When he comes home, he always share his catch with us. Salmon is delicious, whether fresh or smoked. We whipped this up one night for supper, and it was absolutely delicious. As you may imagine, this recipe work well with virtually any kind of fish, whether you have an avid fisherman living next door, or you pick you fish up at your neighborhood market.
This is an elegant pasta dish, fancy enough for a party and simple enough to whip together after work.
12 ounces Smoked Salmon
3 Tbsp. Butter
2 tsp. Go Go Garlic (to taste)
Dash of Worchester sauce
4oz. can mushroom pieces and stems
8 oz. can tomato sauce
⅓ cup cream
1 box (16 ounces) linguine
Chopped Italian Parsley (garnish)
Cut the smoked salmon into one-inch bite-size pieces. Melt the butter in a sauté pan over medium heat, taking care not to scorch the butter.
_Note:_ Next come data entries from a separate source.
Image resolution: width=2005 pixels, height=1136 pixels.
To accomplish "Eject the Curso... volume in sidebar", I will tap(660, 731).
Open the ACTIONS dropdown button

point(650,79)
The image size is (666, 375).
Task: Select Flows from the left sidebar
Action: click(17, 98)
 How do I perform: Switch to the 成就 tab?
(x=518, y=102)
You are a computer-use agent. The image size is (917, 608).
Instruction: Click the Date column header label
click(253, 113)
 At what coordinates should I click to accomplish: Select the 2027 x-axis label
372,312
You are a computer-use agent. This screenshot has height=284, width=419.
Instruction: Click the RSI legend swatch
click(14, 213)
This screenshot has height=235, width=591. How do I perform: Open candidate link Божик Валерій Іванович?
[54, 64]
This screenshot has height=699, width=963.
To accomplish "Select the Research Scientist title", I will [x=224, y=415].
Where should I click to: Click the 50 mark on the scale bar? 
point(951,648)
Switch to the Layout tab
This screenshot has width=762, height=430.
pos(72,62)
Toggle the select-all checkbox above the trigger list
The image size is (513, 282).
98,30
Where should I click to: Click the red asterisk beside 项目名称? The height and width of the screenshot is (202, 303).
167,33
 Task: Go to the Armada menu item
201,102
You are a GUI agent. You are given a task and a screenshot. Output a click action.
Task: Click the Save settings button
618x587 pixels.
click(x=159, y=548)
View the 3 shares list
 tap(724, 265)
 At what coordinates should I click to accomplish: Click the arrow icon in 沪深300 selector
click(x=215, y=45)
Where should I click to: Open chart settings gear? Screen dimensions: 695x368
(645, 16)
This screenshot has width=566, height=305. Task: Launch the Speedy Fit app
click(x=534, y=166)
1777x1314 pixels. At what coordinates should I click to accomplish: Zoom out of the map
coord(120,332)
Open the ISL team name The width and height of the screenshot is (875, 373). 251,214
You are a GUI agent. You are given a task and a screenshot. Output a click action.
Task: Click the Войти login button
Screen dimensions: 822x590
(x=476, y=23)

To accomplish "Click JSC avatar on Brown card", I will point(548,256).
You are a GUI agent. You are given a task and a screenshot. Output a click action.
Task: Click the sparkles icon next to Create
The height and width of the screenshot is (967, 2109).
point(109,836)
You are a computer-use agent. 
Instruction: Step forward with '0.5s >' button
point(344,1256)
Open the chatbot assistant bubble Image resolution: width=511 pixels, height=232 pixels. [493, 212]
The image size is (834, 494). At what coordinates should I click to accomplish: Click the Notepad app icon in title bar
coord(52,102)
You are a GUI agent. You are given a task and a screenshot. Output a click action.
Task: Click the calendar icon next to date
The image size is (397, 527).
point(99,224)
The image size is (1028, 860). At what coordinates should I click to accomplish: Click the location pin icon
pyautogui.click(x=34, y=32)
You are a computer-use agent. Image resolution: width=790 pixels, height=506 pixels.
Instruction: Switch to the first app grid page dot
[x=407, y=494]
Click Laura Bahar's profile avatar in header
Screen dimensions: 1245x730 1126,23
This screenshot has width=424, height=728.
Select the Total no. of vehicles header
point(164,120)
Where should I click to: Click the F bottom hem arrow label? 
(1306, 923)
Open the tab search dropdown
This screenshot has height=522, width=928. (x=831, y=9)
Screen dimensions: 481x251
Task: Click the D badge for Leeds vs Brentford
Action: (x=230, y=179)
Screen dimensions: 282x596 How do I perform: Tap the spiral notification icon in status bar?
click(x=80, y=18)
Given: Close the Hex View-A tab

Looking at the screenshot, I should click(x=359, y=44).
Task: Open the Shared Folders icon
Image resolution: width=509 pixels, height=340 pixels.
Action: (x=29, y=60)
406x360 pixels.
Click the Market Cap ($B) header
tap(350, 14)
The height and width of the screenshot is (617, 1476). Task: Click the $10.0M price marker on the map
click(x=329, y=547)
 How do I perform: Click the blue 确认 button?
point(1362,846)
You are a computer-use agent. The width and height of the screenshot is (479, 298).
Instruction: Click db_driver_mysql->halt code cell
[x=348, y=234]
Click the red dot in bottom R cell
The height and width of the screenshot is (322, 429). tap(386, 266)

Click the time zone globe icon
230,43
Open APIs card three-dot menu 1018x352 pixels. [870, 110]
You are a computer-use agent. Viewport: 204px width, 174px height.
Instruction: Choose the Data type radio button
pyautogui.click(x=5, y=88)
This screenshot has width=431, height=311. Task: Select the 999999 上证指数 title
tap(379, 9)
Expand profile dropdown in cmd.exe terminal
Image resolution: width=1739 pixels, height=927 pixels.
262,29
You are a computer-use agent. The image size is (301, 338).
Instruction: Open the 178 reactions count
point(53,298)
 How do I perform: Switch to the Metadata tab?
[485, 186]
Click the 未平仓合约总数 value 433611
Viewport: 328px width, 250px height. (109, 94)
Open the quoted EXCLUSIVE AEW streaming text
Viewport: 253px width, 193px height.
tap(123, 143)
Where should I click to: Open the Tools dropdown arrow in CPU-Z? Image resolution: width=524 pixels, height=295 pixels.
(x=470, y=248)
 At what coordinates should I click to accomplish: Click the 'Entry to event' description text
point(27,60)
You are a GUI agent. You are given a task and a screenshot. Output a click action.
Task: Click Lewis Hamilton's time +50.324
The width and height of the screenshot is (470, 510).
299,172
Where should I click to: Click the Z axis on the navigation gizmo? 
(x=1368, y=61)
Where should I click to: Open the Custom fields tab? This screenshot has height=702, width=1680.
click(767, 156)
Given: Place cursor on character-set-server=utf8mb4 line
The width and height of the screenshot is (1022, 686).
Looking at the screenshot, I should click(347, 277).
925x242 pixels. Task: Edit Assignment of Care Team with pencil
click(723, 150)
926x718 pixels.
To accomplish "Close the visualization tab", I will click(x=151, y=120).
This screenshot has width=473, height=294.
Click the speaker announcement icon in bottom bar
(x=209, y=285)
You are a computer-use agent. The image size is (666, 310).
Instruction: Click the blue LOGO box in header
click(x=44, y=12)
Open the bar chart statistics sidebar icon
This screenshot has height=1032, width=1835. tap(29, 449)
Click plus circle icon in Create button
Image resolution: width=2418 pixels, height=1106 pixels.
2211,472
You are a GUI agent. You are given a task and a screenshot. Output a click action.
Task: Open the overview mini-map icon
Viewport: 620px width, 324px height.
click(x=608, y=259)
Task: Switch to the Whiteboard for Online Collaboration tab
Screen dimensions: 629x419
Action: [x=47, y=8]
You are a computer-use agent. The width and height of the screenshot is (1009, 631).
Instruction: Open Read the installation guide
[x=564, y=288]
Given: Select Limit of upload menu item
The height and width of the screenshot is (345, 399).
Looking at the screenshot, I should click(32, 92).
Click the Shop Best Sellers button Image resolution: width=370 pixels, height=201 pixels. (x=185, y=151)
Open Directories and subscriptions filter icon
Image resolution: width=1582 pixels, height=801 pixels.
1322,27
Add the salmon and gently cook for about two minutes. Add Go Go Garlic, Worchester sauce, tomato sauce, and cream. Cover and gently simmer for 30 minutes, stirring occasionally.
Meanwhile, bring a large pot of salted water to the boil. Cook the pasta according to package directions.
Drain and plate the pasta. Spoon the salmon mixture on top of the pasta. Garnish with chopped parsley. Serve with freshly grated parmesan cheese.
Preparation time: 35 minutes. Serves 4.